Instructions to follow: Word for word, retype the tail of the data below, starting with the line that has "Given: Open the" and including the last line.

Records supplied:
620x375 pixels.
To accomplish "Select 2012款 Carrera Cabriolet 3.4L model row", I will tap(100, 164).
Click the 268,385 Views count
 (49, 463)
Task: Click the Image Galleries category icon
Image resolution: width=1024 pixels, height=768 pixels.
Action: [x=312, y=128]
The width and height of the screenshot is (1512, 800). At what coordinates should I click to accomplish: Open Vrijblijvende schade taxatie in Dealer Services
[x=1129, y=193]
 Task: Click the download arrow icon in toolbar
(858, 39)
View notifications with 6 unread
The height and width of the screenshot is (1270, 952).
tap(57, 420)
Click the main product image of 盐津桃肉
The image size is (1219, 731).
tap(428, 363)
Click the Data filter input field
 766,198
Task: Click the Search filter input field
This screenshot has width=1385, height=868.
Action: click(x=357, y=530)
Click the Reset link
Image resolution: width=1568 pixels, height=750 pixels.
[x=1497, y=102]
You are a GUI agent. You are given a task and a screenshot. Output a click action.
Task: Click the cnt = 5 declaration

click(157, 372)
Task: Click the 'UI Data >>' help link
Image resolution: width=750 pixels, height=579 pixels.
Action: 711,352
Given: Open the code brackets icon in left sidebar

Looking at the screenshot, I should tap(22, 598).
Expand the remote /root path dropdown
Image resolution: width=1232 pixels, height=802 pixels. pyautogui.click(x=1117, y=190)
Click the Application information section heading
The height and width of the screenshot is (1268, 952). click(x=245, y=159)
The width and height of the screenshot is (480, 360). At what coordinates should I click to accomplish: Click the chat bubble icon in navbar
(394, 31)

Response to the exercise:
Given: Open the code brackets icon in left sidebar

Looking at the screenshot, I should tap(22, 598).
Expand the remote /root path dropdown
Image resolution: width=1232 pixels, height=802 pixels. pyautogui.click(x=1117, y=190)
Click the Application information section heading
The height and width of the screenshot is (1268, 952). click(x=245, y=159)
The width and height of the screenshot is (480, 360). At what coordinates should I click to accomplish: Click the chat bubble icon in navbar
(394, 31)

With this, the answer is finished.